TASK DIRECTIONS:
A verbatim copy of the whole listing is what is needed.
*** Opening of DATA SUPPLIED ***
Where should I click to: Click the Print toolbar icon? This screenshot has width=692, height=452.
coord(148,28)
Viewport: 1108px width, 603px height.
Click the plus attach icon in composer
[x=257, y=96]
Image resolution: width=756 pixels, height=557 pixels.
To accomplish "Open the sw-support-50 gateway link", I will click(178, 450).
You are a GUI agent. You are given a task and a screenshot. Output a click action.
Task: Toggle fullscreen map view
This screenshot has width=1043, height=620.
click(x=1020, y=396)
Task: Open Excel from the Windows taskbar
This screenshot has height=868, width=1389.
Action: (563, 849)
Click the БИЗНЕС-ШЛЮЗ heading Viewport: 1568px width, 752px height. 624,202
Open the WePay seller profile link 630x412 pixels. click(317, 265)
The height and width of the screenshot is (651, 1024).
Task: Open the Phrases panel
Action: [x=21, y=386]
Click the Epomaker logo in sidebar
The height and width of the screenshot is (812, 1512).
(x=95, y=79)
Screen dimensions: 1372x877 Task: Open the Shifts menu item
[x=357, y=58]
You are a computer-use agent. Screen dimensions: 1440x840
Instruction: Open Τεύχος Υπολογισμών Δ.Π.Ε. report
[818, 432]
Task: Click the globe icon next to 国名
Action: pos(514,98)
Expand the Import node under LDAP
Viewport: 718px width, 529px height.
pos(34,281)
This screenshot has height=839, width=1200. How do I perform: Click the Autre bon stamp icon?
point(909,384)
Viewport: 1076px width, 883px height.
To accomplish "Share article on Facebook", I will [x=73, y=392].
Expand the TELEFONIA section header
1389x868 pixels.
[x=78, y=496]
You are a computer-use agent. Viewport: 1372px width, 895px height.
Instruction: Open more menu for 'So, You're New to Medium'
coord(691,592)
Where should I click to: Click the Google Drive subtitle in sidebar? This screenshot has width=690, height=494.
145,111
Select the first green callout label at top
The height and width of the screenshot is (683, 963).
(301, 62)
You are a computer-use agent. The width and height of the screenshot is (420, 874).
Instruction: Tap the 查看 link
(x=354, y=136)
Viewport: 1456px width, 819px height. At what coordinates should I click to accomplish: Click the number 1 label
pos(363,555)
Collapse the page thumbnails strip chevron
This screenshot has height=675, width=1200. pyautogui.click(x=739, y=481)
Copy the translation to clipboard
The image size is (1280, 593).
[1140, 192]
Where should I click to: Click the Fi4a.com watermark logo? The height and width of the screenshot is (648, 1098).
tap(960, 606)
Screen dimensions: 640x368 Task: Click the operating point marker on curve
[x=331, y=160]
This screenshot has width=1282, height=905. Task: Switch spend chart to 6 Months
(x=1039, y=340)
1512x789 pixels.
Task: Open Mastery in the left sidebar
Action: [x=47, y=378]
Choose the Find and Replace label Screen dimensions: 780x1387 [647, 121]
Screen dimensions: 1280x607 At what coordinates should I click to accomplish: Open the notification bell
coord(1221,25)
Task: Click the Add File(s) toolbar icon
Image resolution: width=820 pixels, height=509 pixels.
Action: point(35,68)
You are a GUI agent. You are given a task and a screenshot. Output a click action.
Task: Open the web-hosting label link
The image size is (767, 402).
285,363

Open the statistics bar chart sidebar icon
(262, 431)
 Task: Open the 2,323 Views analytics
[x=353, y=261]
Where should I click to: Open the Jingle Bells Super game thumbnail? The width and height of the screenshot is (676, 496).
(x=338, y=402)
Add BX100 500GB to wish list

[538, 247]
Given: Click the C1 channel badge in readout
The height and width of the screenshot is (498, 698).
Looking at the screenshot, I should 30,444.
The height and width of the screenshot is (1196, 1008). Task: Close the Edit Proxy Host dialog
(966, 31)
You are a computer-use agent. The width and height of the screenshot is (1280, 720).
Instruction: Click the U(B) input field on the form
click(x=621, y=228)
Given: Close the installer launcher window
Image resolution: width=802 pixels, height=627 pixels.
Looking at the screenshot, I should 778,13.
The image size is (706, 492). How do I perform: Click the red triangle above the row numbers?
*** Close of DATA SUPPLIED ***
ANSWER TO THE PROBLEM:
Where should I click to: Click the Print toolbar icon? This screenshot has width=692, height=452.
coord(148,28)
Viewport: 1108px width, 603px height.
Click the plus attach icon in composer
[x=257, y=96]
Image resolution: width=756 pixels, height=557 pixels.
To accomplish "Open the sw-support-50 gateway link", I will click(178, 450).
You are a GUI agent. You are given a task and a screenshot. Output a click action.
Task: Toggle fullscreen map view
This screenshot has width=1043, height=620.
click(x=1020, y=396)
Task: Open Excel from the Windows taskbar
This screenshot has height=868, width=1389.
Action: (563, 849)
Click the БИЗНЕС-ШЛЮЗ heading Viewport: 1568px width, 752px height. 624,202
Open the WePay seller profile link 630x412 pixels. click(317, 265)
The height and width of the screenshot is (651, 1024).
Task: Open the Phrases panel
Action: [x=21, y=386]
Click the Epomaker logo in sidebar
The height and width of the screenshot is (812, 1512).
(x=95, y=79)
Screen dimensions: 1372x877 Task: Open the Shifts menu item
[x=357, y=58]
You are a computer-use agent. Screen dimensions: 1440x840
Instruction: Open Τεύχος Υπολογισμών Δ.Π.Ε. report
[818, 432]
Task: Click the globe icon next to 国名
Action: pos(514,98)
Expand the Import node under LDAP
Viewport: 718px width, 529px height.
pos(34,281)
This screenshot has height=839, width=1200. How do I perform: Click the Autre bon stamp icon?
point(909,384)
Viewport: 1076px width, 883px height.
To accomplish "Share article on Facebook", I will [x=73, y=392].
Expand the TELEFONIA section header
1389x868 pixels.
[x=78, y=496]
You are a computer-use agent. Viewport: 1372px width, 895px height.
Instruction: Open more menu for 'So, You're New to Medium'
coord(691,592)
Where should I click to: Click the Google Drive subtitle in sidebar? This screenshot has width=690, height=494.
145,111
Select the first green callout label at top
The height and width of the screenshot is (683, 963).
(301, 62)
You are a computer-use agent. The width and height of the screenshot is (420, 874).
Instruction: Tap the 查看 link
(x=354, y=136)
Viewport: 1456px width, 819px height. At what coordinates should I click to accomplish: Click the number 1 label
pos(363,555)
Collapse the page thumbnails strip chevron
This screenshot has height=675, width=1200. pyautogui.click(x=739, y=481)
Copy the translation to clipboard
The image size is (1280, 593).
[1140, 192]
Where should I click to: Click the Fi4a.com watermark logo? The height and width of the screenshot is (648, 1098).
tap(960, 606)
Screen dimensions: 640x368 Task: Click the operating point marker on curve
[x=331, y=160]
This screenshot has width=1282, height=905. Task: Switch spend chart to 6 Months
(x=1039, y=340)
1512x789 pixels.
Task: Open Mastery in the left sidebar
Action: [x=47, y=378]
Choose the Find and Replace label Screen dimensions: 780x1387 [647, 121]
Screen dimensions: 1280x607 At what coordinates should I click to accomplish: Open the notification bell
coord(1221,25)
Task: Click the Add File(s) toolbar icon
Image resolution: width=820 pixels, height=509 pixels.
Action: point(35,68)
You are a GUI agent. You are given a task and a screenshot. Output a click action.
Task: Open the web-hosting label link
The image size is (767, 402).
285,363

Open the statistics bar chart sidebar icon
(262, 431)
 Task: Open the 2,323 Views analytics
[x=353, y=261]
Where should I click to: Open the Jingle Bells Super game thumbnail? The width and height of the screenshot is (676, 496).
(x=338, y=402)
Add BX100 500GB to wish list

[538, 247]
Given: Click the C1 channel badge in readout
The height and width of the screenshot is (498, 698).
Looking at the screenshot, I should 30,444.
The height and width of the screenshot is (1196, 1008). Task: Close the Edit Proxy Host dialog
(966, 31)
You are a computer-use agent. The width and height of the screenshot is (1280, 720).
Instruction: Click the U(B) input field on the form
click(x=621, y=228)
Given: Close the installer launcher window
Image resolution: width=802 pixels, height=627 pixels.
Looking at the screenshot, I should 778,13.
The image size is (706, 492). How do I perform: Click the red triangle above the row numbers?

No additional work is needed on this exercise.